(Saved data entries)
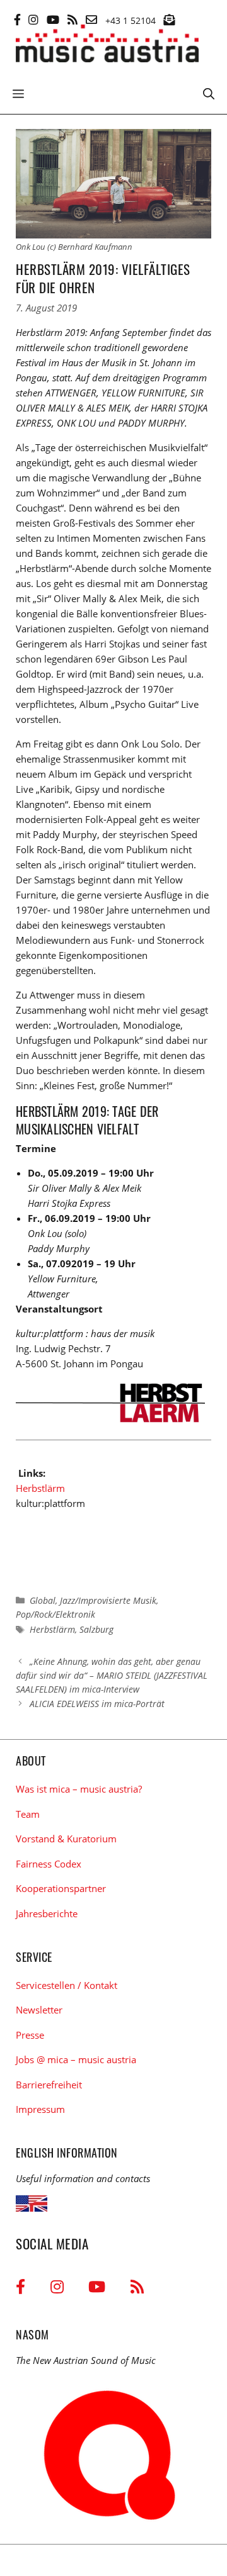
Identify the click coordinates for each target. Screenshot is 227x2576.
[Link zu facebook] (17, 19)
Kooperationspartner (61, 1888)
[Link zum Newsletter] (169, 19)
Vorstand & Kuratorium (66, 1838)
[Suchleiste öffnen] (208, 92)
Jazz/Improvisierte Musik (108, 1600)
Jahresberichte (47, 1913)
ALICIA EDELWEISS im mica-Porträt (97, 1704)
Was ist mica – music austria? (79, 1789)
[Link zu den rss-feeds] (72, 19)
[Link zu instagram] (33, 19)
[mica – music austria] (107, 46)
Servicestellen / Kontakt (66, 1985)
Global (42, 1600)
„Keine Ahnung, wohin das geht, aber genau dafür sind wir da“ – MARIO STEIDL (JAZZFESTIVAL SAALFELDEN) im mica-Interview (111, 1675)
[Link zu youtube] (53, 19)
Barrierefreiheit (49, 2084)
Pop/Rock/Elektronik (55, 1614)
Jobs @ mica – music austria (76, 2059)
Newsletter (39, 2009)
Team (28, 1814)
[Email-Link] (91, 19)
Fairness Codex (48, 1863)
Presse (30, 2035)
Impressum (40, 2109)
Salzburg (96, 1629)
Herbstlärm (40, 1488)
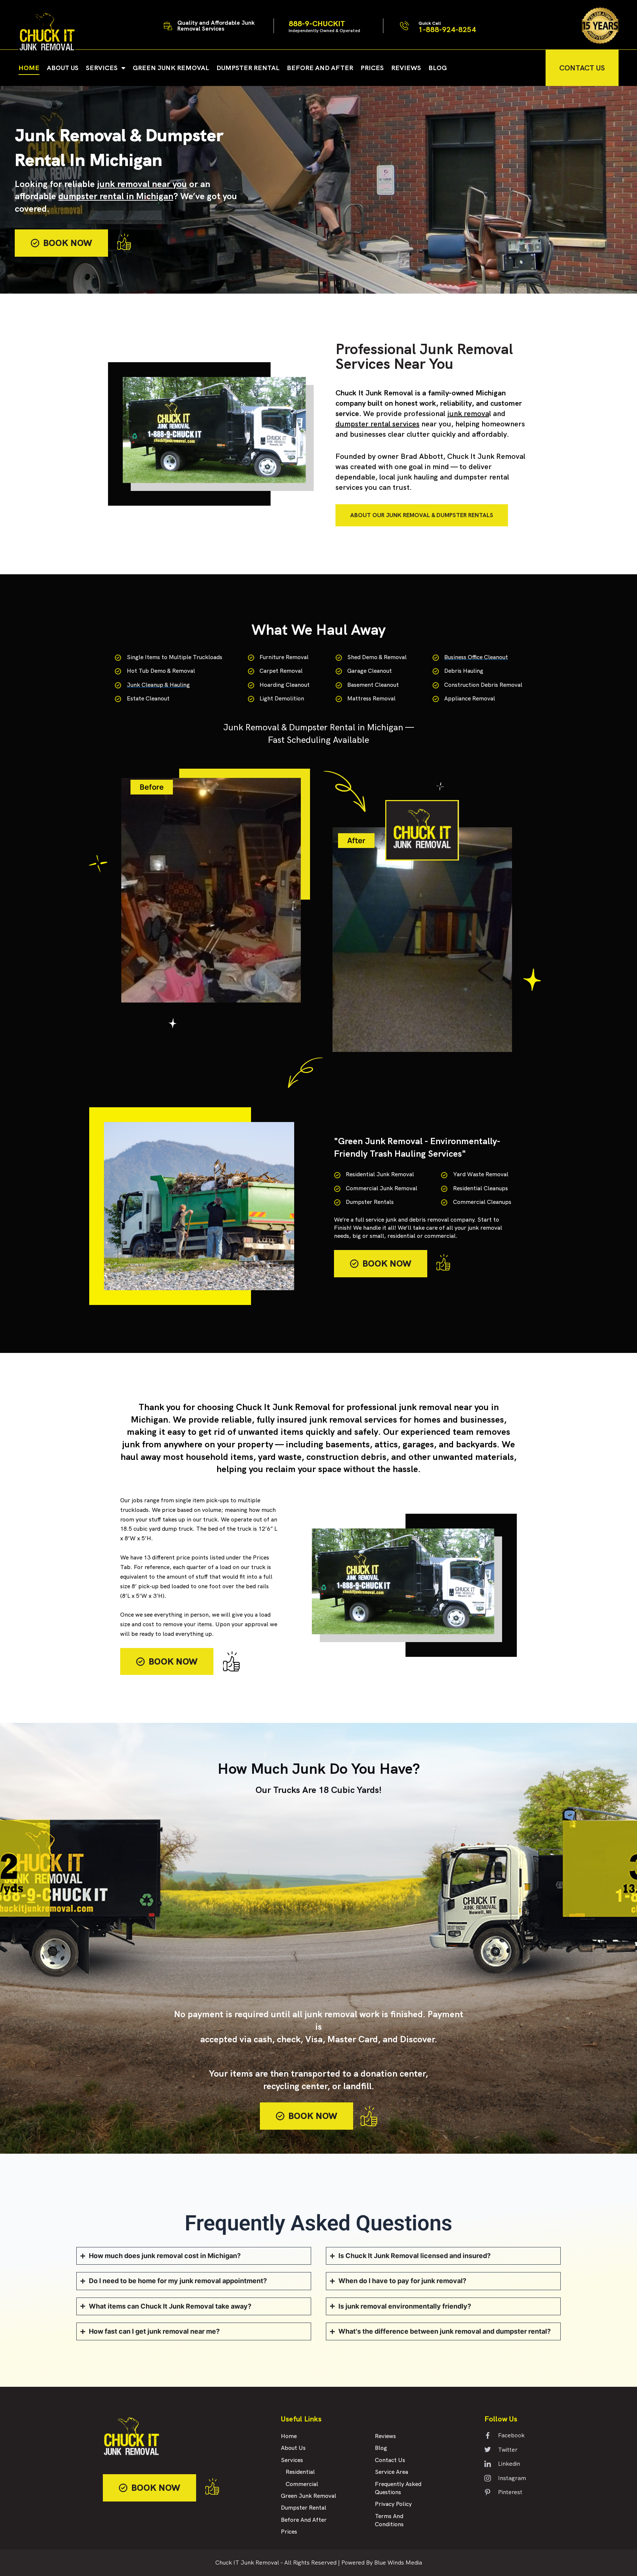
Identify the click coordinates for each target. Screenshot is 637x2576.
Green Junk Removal (171, 67)
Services (102, 67)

EXERCISE GOAL: Copy out all the entries exactly. Images stay out of the copy.

PROBLEM SOLUTION:
Identify the click coordinates for each target. Screenshot is 227x2576.
[Link zu facebook] (17, 19)
Kooperationspartner (61, 1888)
[Link zum Newsletter] (169, 19)
Vorstand & Kuratorium (66, 1838)
[Suchleiste öffnen] (208, 92)
Jazz/Improvisierte Musik (108, 1600)
Jahresberichte (47, 1913)
ALICIA EDELWEISS im mica-Porträt (97, 1704)
Was ist mica – music austria? (79, 1789)
[Link zu den rss-feeds] (72, 19)
[Link zu instagram] (33, 19)
[mica – music austria] (107, 46)
Servicestellen / Kontakt (66, 1985)
Global (42, 1600)
„Keine Ahnung, wohin das geht, aber genau dafür sind wir da“ – MARIO STEIDL (JAZZFESTIVAL SAALFELDEN) im mica-Interview (111, 1675)
[Link zu youtube] (53, 19)
Barrierefreiheit (49, 2084)
Pop/Rock/Elektronik (55, 1614)
Jobs @ mica – music austria (76, 2059)
Newsletter (39, 2009)
Team (28, 1814)
[Email-Link] (91, 19)
Fairness Codex (48, 1863)
Presse (30, 2035)
Impressum (40, 2109)
Salzburg (96, 1629)
Herbstlärm (40, 1488)
Identify the click coordinates for each target. Screenshot is 637x2576.
Green Junk Removal (171, 67)
Services (102, 67)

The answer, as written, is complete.